Латыпов поморгал, огляделся. Мир — зеленый, голубой — радужно переливался сквозь слезы. «Живой! — поразился Латыпов. — Однако теперь пропадать совсем не к чему». Поерзал, глубже зарываясь в щебенку, пригляделся, в кого целить.
За горкой деревянных щитов мелькали папахи трех налетчиков. Поодаль, за бугром, в сотне метров от них, стригли ушами, пританцовывали десятка полтора лошадей под присмотром бандита. Тому — не до стрельбы, метался между коней, задерганный, распятый поводьями.
— Трое на трое, — вслух отметил Латыпов, покосился на соратников.
Его усачи караульные заметно ожили на воздухе.
Раздался отчаянный лошадиный визг. Латыпов оглянулся. Догорал костер под вагоном. Из пола свисала над ним, дергалась в конвульсиях лошадиная нога.
— Ай-яй-яй! — отчаянно сморщился Латыпов — курчавилась, вспыхивала синими огоньками вороная щетина на ноге лошади.
Дернул Латыпов из рук караульного винтовку, сунул ему свой пистолет, велел:
— Пали из этого. Однако начинай!
Дождался выстрела, полез под вагон, стал расталкивать прикладом чадящий костер. Над головой бухал в доски, мученически ржал Арап.
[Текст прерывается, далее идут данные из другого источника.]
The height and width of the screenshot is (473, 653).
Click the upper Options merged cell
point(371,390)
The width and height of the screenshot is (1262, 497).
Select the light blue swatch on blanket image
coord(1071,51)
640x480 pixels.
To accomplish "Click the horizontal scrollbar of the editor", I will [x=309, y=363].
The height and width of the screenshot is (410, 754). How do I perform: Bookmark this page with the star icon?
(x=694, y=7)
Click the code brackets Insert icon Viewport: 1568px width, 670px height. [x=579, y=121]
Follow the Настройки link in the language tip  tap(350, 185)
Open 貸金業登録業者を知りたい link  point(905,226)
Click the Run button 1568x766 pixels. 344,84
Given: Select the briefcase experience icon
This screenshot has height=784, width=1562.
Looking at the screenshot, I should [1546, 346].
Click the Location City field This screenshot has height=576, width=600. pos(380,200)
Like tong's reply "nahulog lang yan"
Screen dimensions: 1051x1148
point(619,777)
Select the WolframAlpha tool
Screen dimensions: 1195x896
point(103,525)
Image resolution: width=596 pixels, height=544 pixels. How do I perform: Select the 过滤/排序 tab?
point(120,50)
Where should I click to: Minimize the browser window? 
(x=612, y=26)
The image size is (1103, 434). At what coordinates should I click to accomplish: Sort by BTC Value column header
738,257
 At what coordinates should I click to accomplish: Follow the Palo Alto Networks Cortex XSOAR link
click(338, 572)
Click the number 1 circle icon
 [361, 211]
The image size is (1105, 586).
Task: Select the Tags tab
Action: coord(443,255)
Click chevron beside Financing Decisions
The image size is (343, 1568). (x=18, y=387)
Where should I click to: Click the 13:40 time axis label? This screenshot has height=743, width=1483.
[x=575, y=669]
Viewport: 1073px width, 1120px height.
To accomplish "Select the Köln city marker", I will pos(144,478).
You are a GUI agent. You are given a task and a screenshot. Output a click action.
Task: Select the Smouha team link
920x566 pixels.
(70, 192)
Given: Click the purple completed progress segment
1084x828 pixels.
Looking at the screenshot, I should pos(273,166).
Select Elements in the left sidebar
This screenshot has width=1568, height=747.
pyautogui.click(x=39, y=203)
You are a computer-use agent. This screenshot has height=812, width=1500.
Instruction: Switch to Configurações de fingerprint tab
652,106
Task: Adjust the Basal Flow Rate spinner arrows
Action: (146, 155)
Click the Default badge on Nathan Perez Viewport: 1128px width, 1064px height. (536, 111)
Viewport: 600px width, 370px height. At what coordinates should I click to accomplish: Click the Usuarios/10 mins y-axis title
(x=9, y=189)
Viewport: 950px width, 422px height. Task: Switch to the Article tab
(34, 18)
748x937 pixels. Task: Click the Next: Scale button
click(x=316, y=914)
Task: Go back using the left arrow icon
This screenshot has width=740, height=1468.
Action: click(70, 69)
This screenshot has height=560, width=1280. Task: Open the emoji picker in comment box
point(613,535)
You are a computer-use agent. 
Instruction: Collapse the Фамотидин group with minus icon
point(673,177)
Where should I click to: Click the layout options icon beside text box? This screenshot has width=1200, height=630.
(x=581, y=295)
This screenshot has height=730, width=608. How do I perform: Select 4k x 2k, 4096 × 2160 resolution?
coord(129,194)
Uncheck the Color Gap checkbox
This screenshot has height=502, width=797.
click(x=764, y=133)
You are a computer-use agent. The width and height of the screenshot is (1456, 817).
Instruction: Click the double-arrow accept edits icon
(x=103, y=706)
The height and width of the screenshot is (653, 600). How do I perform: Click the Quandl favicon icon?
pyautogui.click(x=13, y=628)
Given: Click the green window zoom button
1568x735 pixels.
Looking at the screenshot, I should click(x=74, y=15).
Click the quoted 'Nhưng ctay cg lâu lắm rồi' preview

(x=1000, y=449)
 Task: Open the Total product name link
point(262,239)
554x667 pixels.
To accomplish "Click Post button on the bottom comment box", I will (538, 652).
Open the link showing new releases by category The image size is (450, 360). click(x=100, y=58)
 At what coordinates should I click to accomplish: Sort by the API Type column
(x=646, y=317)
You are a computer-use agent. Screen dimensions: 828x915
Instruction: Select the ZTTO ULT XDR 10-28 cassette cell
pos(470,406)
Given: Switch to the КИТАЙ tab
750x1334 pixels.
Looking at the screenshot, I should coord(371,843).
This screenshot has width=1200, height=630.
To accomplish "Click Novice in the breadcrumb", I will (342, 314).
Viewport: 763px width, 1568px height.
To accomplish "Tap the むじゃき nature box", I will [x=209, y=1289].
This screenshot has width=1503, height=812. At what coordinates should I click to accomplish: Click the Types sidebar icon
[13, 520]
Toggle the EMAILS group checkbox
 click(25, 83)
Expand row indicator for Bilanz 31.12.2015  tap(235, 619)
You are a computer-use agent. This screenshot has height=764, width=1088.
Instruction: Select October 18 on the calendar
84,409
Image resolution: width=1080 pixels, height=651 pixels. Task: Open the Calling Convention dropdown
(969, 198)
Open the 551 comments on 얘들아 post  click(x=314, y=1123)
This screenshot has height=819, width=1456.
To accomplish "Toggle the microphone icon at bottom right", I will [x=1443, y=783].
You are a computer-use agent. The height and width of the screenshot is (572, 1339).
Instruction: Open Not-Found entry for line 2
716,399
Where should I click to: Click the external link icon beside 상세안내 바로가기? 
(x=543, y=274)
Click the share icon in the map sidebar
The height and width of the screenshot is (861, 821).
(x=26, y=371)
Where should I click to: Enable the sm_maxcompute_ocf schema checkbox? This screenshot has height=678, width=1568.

Раскидав угли, схватился Латыпов за копыто и отдернул руку — обожгло. Он стянул фуражку, обернул копыто, поднатужился, стал выдавливать ногу вверх из дыры. Лицо налилось кровью — нога не двигалась. Крикнул караульному:
— Помогай, что ли!
Тот, опасливо оглядываясь, стал одолевать ползком щебенистую насыпь. Из-за щитов не стреляли. Султан, оскалившись, рубанул винтовку соседа прикладом:
— Подожди!
Латыпов с караульным, согнувшись в три погибели, выталкивали вверх ногу Арапа. Заело ее в колене, не пролезала сквозь дыру.
Далеко, в голове поезда, грохнул выстрел. Пуля пропела высоко над вагонами. Зачастила стрельба. Аврамов с Рутовой, выбравшись из вагона, били с колена вслед банде из двух пистолетов. К ним присоединился один из милиционеров, подобрав карабин убитого Асхаба рыжего, стрелял, как в тире, — укрывшись за рельсом, упираясь локтями в шпалу. Аврамов покосился на него, отметил — толково ведет себя, надо бы запомнить.
Банда стягивалась к холму, за ним в тревожном хороводе кружил табун. Порознь выпрыгивали из вагонов верткие фигуры в серых, черных замызганных бешметах, огрызались выстрелами, пропадали за бугром. С двух концов — от паровоза и со стороны хвоста — били по ним несколько стволов.
Латыпов с напарником наконец управились с ногой, затолкали в вагон. Задыхаясь, выпрямились, прислушались к бою: не было в нем уже прежней, злой ожесточенности — банда отходила.